Just a quick query if anyone here happens to know this before I spend too much time on a test case.

I need to render to a series of textures offscreen, which will later be sampled. What method should I expect to be faster? A case where I have a different framebuffer for each pass each with a 2D texture attached, or a single framebuffer and switching its color attachment for each pass?

For example:

// method one: multiple framebuffers (fb1, fb2, etc..) 
// with corresponding texture attachment on color_attachment0 
// which has already been set up
glBindFramebuffer( GL_FRAMEBUFFER, fb1 );
// pass 1
glBindFramebuffer( GL_FRAMEBUFFER, fb2 );
// pass 2

or

// method 2: single framebuffer, switching out 
// attachment (tex1, tex2, etc...)
glBindFramebuffer( GL_FRAMEBUFFER, fb );
glFramebufferTexture( GL_FRAMEBUFFER, GL_COLOR_ATTACHMENT0, tex1, 0 );
// pass 1
glFramebufferTexture( GL_FRAMEBUFFER, GL_COLOR_ATTACHMENT0, tex2, 0 );
// pass 2

I suspect the former, but I want to be sure.

malexander · March 28, 2011, 11:22am

Both of them are likely to be quick enough to be insignificant in the grand scheme of things. There’s also a third option, adding multiple textures to the same FBO’s color attachments, and switching which one is being rendered to via glDrawBuffers(GL_COLOR_ATTACHMENT#). This would allow you to reuse a depth buffer, for example (much like Option 2). The usefulness of that depends on the number of textures you are updating, and the GL_MAX_COLOR_ATTACHMENTS value.

What will likely matter more is the order in which you render them, and then sample from them.

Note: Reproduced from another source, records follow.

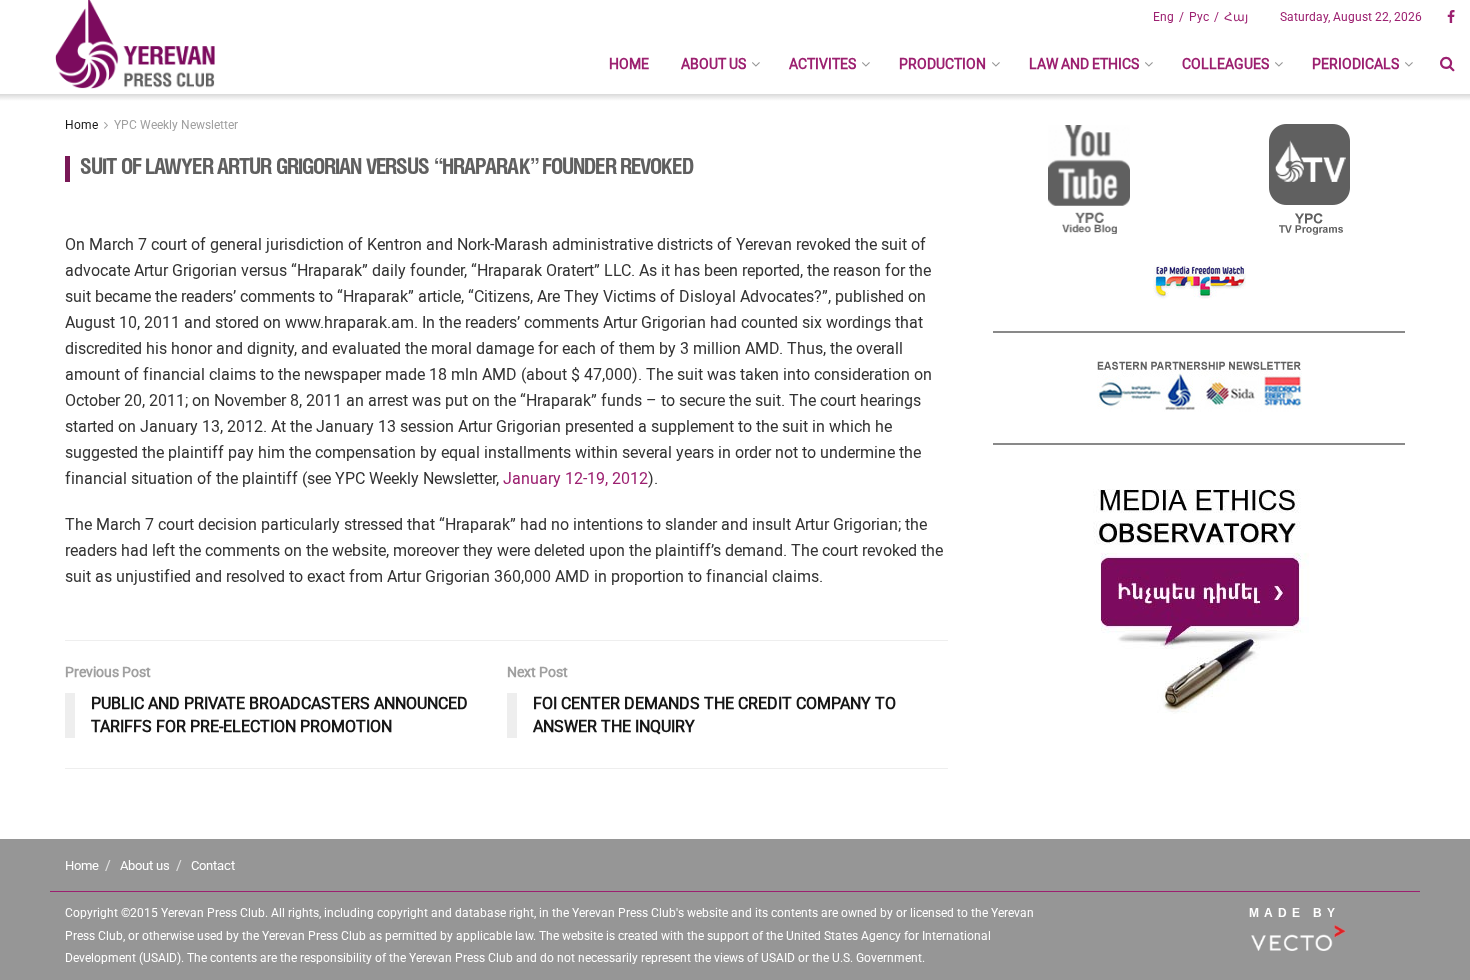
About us (713, 64)
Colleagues (1225, 64)
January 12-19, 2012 (575, 478)
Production (942, 64)
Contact (213, 865)
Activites (822, 64)
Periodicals (1355, 64)
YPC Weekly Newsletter (176, 125)
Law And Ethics (1084, 64)
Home (629, 64)
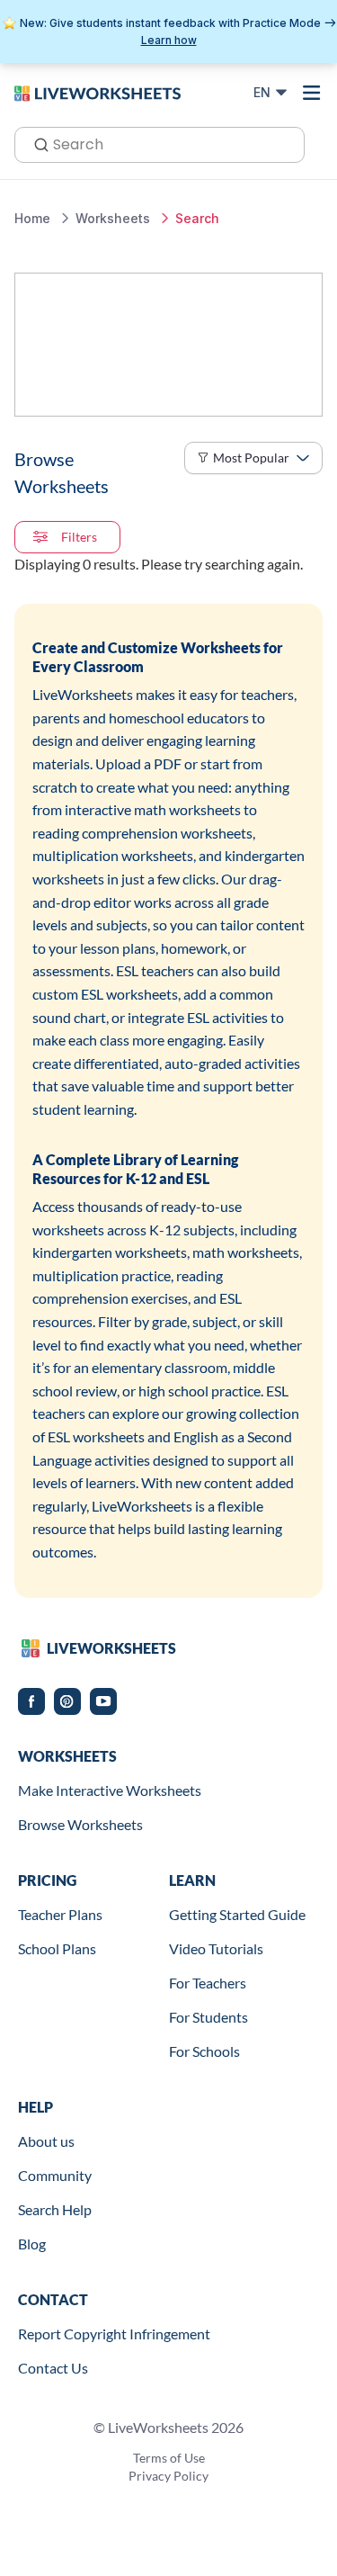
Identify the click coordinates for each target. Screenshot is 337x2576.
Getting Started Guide (237, 1914)
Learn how (169, 40)
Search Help (55, 2209)
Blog (32, 2243)
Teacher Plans (60, 1914)
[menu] (312, 92)
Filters (79, 536)
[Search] (36, 143)
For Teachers (207, 1982)
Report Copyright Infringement (114, 2333)
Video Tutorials (216, 1948)
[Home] (97, 92)
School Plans (57, 1948)
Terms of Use (169, 2457)
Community (55, 2175)
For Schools (204, 2051)
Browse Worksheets (80, 1824)
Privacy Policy (168, 2475)
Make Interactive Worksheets (109, 1790)
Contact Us (53, 2367)
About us (46, 2141)
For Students (208, 2016)
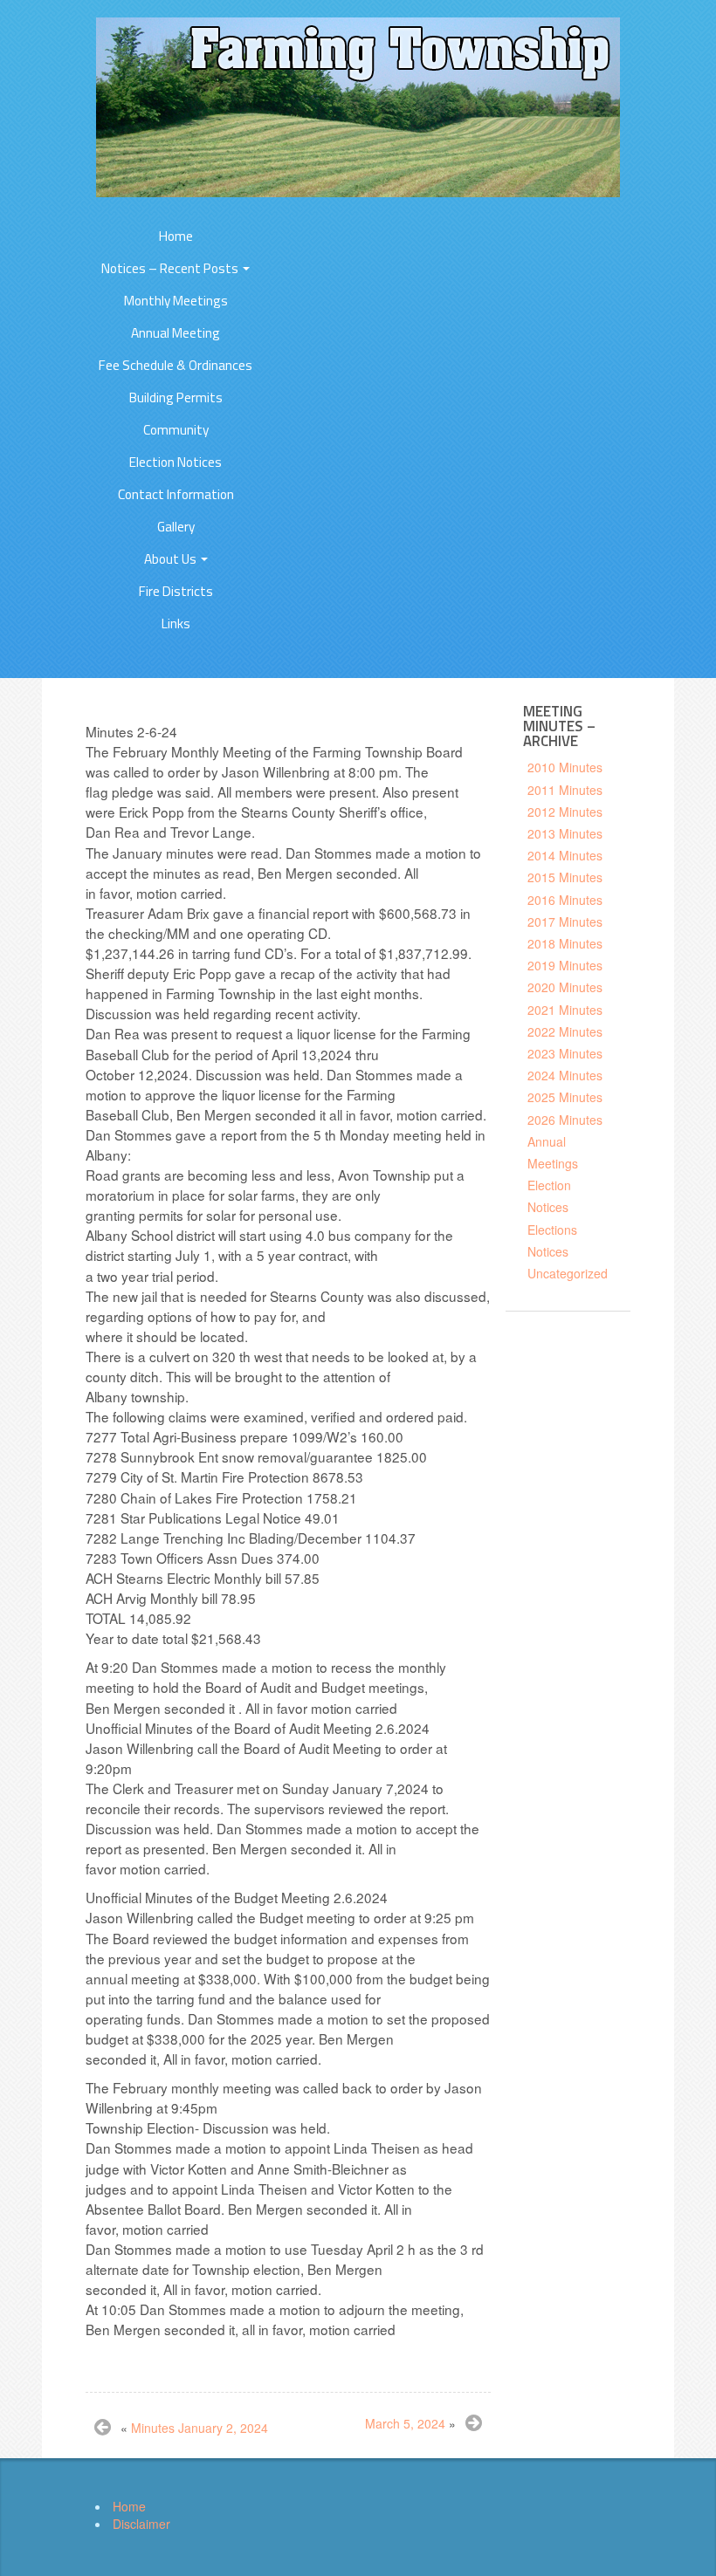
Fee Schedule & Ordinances (175, 365)
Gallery (176, 527)
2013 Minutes (564, 833)
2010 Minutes (564, 767)
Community (176, 430)
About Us (171, 559)
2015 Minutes (564, 877)
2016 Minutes (564, 899)
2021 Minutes (564, 1009)
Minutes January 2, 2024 (199, 2427)
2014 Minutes (564, 855)
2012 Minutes (564, 811)
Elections (552, 1229)
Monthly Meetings (176, 301)
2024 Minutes (564, 1075)
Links (176, 623)
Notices (547, 1251)
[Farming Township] (358, 105)
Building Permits (176, 397)
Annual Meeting (175, 333)
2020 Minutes (564, 987)
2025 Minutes (564, 1097)
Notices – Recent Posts (171, 268)
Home (176, 236)
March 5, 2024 (405, 2423)
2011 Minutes (564, 789)
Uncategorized (567, 1273)
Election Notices (175, 462)
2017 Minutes (564, 921)
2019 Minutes (564, 965)
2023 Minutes (564, 1053)
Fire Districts (176, 591)
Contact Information (176, 494)
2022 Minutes (564, 1031)
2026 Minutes (564, 1119)
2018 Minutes (564, 943)
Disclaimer (141, 2523)
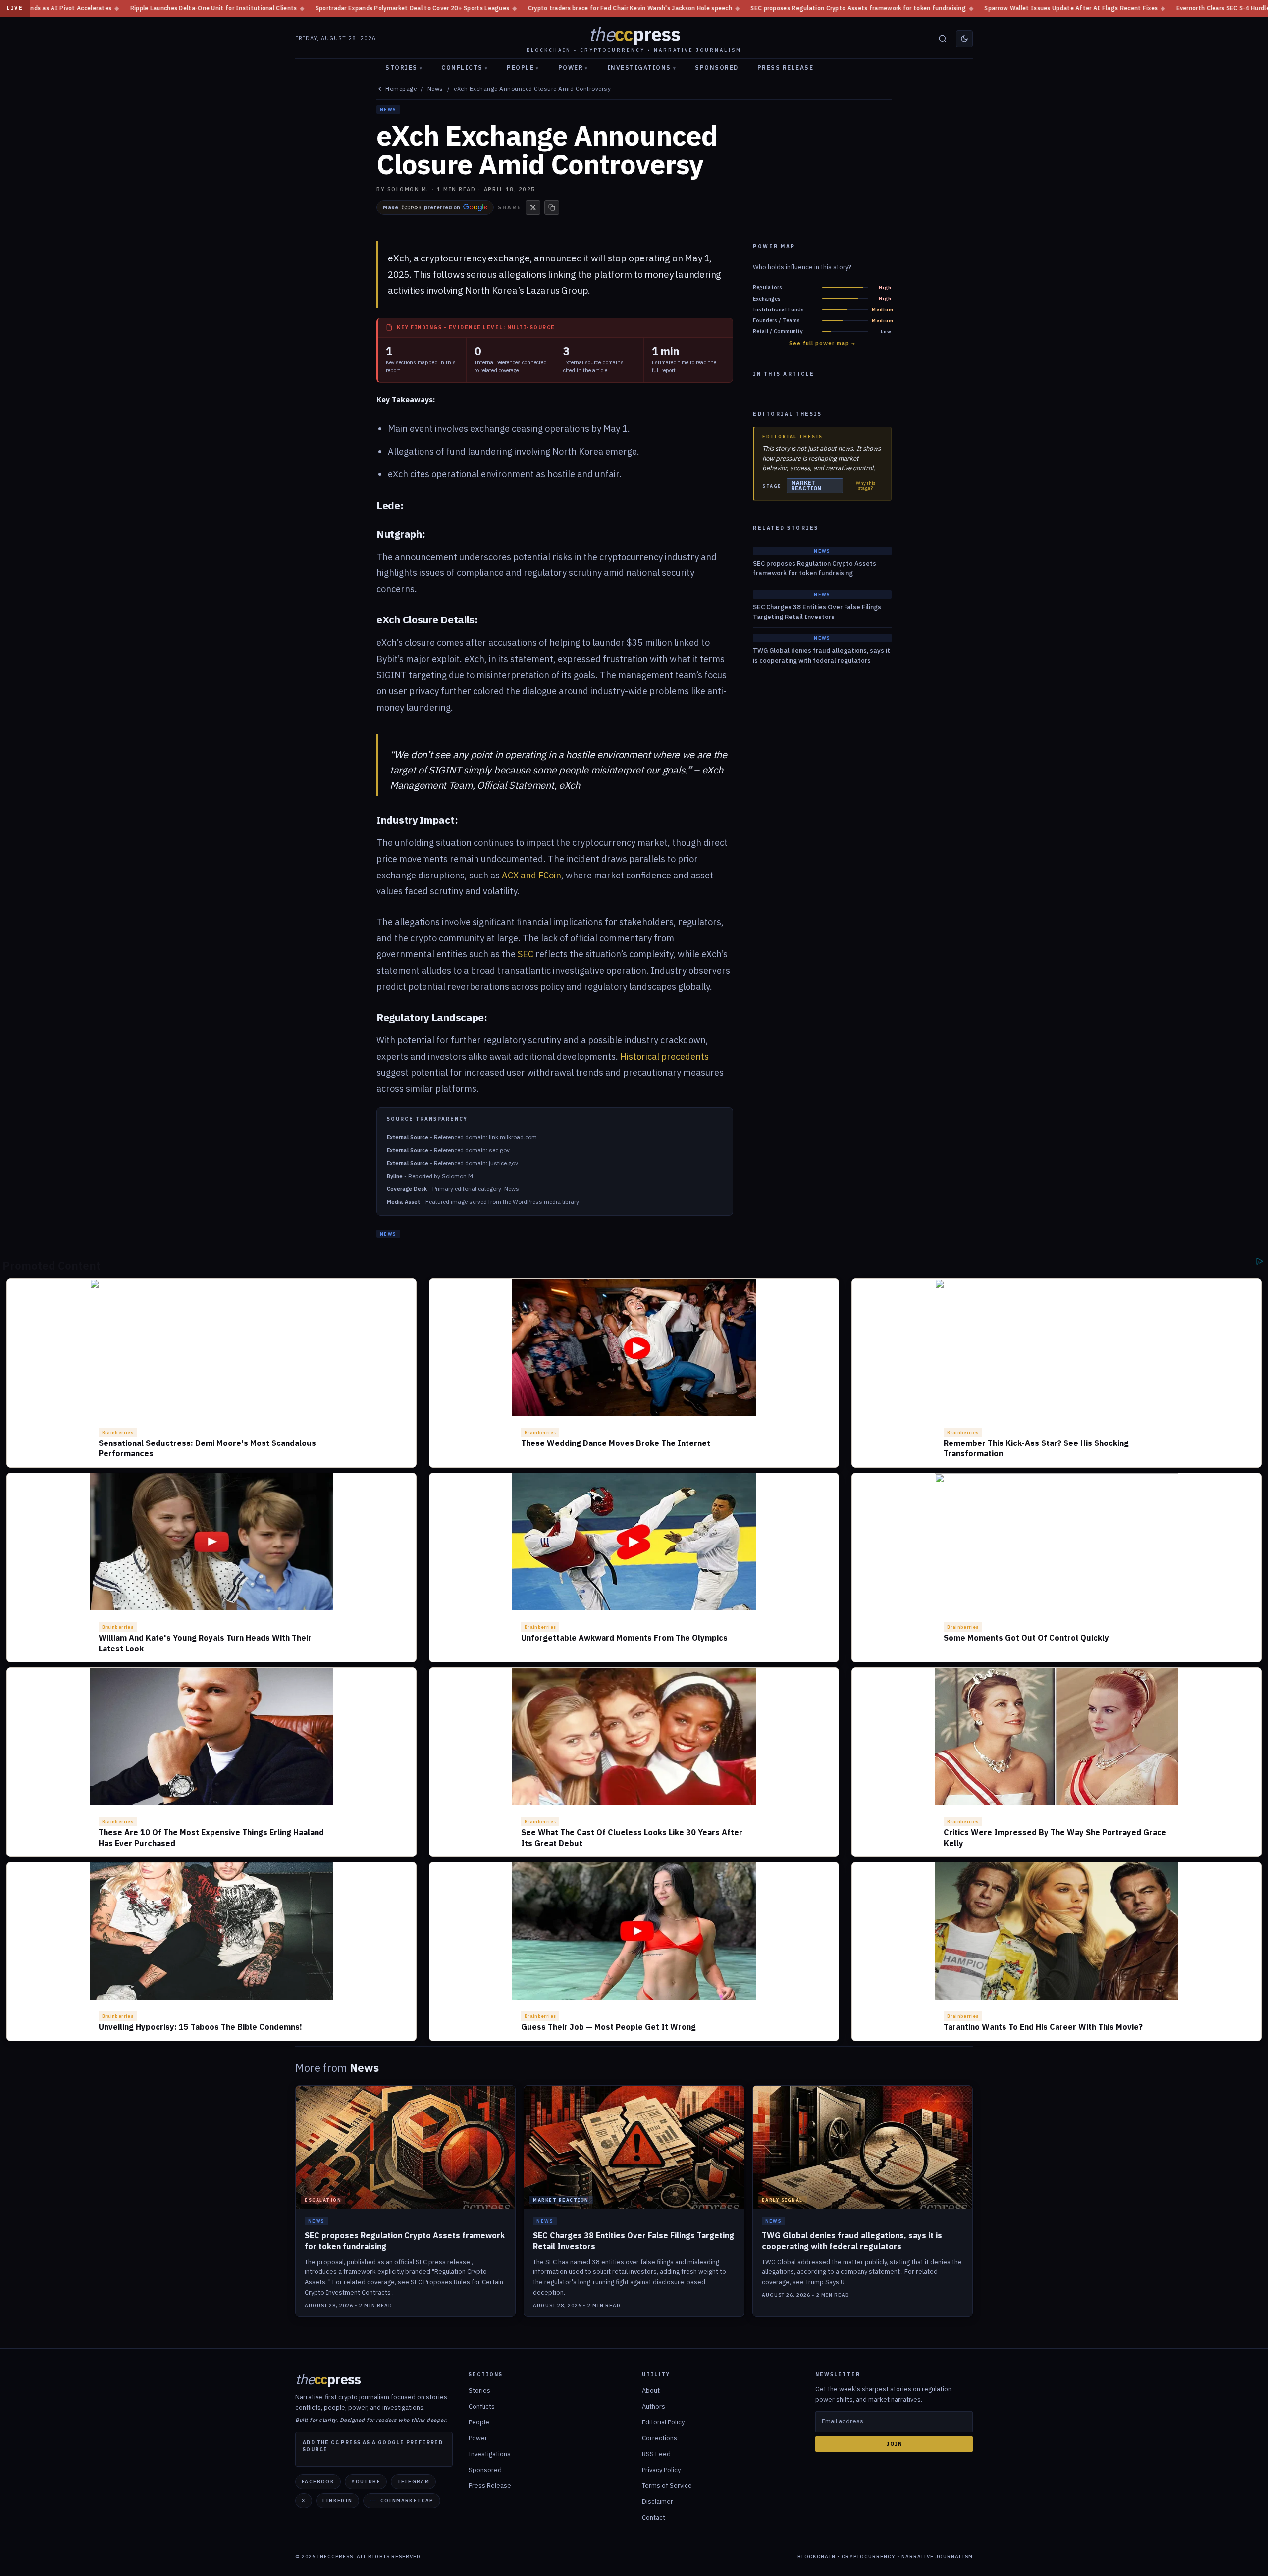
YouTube (365, 2481)
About (651, 2390)
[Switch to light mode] (964, 38)
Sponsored (717, 67)
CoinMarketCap (407, 2500)
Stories (404, 67)
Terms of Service (667, 2485)
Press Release (785, 67)
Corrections (659, 2438)
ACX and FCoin (531, 875)
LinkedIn (337, 2500)
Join (894, 2443)
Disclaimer (657, 2501)
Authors (653, 2406)
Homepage (401, 88)
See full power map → (822, 343)
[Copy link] (551, 207)
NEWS (388, 109)
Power (573, 67)
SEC (525, 954)
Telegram (413, 2481)
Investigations (642, 67)
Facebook (318, 2481)
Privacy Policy (661, 2470)
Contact (653, 2517)
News (435, 89)
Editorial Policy (663, 2422)
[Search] (942, 38)
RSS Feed (656, 2454)
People (523, 67)
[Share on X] (533, 207)
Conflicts (464, 67)
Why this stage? (865, 485)
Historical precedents (664, 1056)
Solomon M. (408, 189)
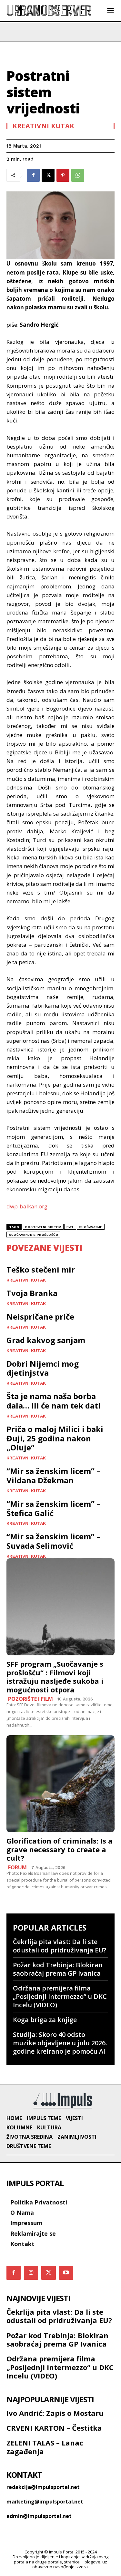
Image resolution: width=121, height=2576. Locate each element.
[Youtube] (66, 2273)
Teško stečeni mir (40, 1269)
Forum (17, 1867)
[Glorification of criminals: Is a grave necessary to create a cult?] (60, 1784)
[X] (48, 175)
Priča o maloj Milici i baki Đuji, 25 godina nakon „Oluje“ (54, 1438)
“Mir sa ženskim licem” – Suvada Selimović (53, 1541)
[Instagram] (31, 2273)
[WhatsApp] (77, 175)
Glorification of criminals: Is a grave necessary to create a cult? (59, 1849)
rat (70, 1227)
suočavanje (90, 1227)
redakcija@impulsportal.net (43, 2487)
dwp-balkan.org (26, 1206)
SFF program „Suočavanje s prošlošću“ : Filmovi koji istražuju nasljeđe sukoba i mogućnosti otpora (54, 1676)
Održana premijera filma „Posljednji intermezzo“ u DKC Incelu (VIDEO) (60, 1996)
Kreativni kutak (43, 126)
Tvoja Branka (31, 1293)
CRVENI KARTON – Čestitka (54, 2428)
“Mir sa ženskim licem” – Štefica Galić (53, 1508)
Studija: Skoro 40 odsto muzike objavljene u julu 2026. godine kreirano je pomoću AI (60, 2043)
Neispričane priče (40, 1316)
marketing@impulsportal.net (44, 2501)
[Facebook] (33, 175)
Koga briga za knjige (45, 2019)
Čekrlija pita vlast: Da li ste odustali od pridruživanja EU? (59, 1945)
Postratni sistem (43, 1227)
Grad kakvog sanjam (45, 1340)
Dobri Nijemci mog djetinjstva (42, 1368)
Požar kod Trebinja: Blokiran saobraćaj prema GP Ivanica (58, 1969)
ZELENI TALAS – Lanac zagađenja (44, 2447)
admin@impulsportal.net (39, 2516)
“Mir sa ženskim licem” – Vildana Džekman (53, 1476)
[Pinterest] (62, 175)
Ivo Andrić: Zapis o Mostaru (55, 2413)
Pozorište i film (30, 1698)
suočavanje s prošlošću (33, 1234)
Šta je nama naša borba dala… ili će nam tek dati (53, 1401)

bloodtoes · March 28, 2011, 11:57am

I ended up doing the test anyway. They’re nearly identical on average time, but the 2nd method was more predictable. The variability of the first method fit a pattern over 5 iterations (each iteration consisting of 2000 binding switches with drawing). I was seeing stuff like:

method1: 74ms, method2: 69ms
method1: 72ms, method2: 69ms
method1: 68ms, method2: 69ms
method1: 64ms, method2: 69ms
method1: 62ms, method2: 69ms

And the pattern would repeat like that, every 5 iterations being in the same area (+/- 1%). In the end:

method 1 avg: 68.4ms, method2 avg: 68.8ms

I will try the other technique you mention and see if that is any different.

It was a pretty sterile and hackey test case and may mean nothing in reality. But in the end it does look more like a question of code design than performance.